** EXERCISE INSTRUCTIONS **
Retype, word for word, each line between the lines holding "Where should I click to: Go" and "has width=1373, height=713.", inclusive, and leave the rest of the data alone.

[Saved data entries]

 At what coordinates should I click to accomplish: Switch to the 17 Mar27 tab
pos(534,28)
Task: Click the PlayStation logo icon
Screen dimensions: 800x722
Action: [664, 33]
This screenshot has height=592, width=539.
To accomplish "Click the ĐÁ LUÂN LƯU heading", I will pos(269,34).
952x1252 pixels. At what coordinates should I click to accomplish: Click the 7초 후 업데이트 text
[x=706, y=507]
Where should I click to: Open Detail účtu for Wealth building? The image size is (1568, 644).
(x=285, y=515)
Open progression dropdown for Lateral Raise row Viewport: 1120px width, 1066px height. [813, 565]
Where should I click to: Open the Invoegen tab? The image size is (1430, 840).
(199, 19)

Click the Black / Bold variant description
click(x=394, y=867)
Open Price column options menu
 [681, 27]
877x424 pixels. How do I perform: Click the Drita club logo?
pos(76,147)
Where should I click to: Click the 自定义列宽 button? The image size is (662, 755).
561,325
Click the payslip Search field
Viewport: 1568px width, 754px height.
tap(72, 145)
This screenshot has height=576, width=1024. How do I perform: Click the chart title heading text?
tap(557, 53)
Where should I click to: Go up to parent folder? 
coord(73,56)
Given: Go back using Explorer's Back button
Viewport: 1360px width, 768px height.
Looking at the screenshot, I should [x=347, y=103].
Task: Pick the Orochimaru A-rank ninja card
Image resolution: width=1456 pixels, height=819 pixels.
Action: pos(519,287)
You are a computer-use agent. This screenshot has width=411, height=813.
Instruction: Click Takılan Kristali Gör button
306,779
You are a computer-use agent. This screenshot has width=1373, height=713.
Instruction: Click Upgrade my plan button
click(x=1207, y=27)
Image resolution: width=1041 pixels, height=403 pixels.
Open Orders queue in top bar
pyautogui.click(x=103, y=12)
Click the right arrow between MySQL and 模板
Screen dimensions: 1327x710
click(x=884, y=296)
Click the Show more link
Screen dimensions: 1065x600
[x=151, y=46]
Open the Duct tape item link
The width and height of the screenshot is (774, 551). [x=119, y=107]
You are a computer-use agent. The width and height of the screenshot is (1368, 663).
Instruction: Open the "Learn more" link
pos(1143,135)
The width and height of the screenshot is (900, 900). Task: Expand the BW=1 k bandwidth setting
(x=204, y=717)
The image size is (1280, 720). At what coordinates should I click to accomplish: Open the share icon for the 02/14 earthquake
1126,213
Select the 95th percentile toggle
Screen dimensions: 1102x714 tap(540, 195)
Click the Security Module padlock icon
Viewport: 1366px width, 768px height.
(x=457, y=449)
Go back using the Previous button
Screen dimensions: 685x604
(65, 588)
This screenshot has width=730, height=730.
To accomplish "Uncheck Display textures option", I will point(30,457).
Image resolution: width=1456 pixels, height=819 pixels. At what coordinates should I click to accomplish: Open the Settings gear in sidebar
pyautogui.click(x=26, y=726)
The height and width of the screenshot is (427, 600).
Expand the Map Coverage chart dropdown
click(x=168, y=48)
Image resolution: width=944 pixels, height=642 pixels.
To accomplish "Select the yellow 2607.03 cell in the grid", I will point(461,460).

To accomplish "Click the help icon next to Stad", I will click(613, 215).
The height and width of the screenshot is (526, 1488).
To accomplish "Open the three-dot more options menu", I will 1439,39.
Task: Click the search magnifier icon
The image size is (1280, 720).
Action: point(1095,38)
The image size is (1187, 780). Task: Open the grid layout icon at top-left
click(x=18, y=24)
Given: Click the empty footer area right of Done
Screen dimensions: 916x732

** WRITTEN RESPONSE **
Where should I click to: Go up to parent folder? 
coord(73,56)
Given: Go back using Explorer's Back button
Viewport: 1360px width, 768px height.
Looking at the screenshot, I should [x=347, y=103].
Task: Pick the Orochimaru A-rank ninja card
Image resolution: width=1456 pixels, height=819 pixels.
Action: pos(519,287)
You are a computer-use agent. This screenshot has width=411, height=813.
Instruction: Click Takılan Kristali Gör button
306,779
You are a computer-use agent. This screenshot has width=1373, height=713.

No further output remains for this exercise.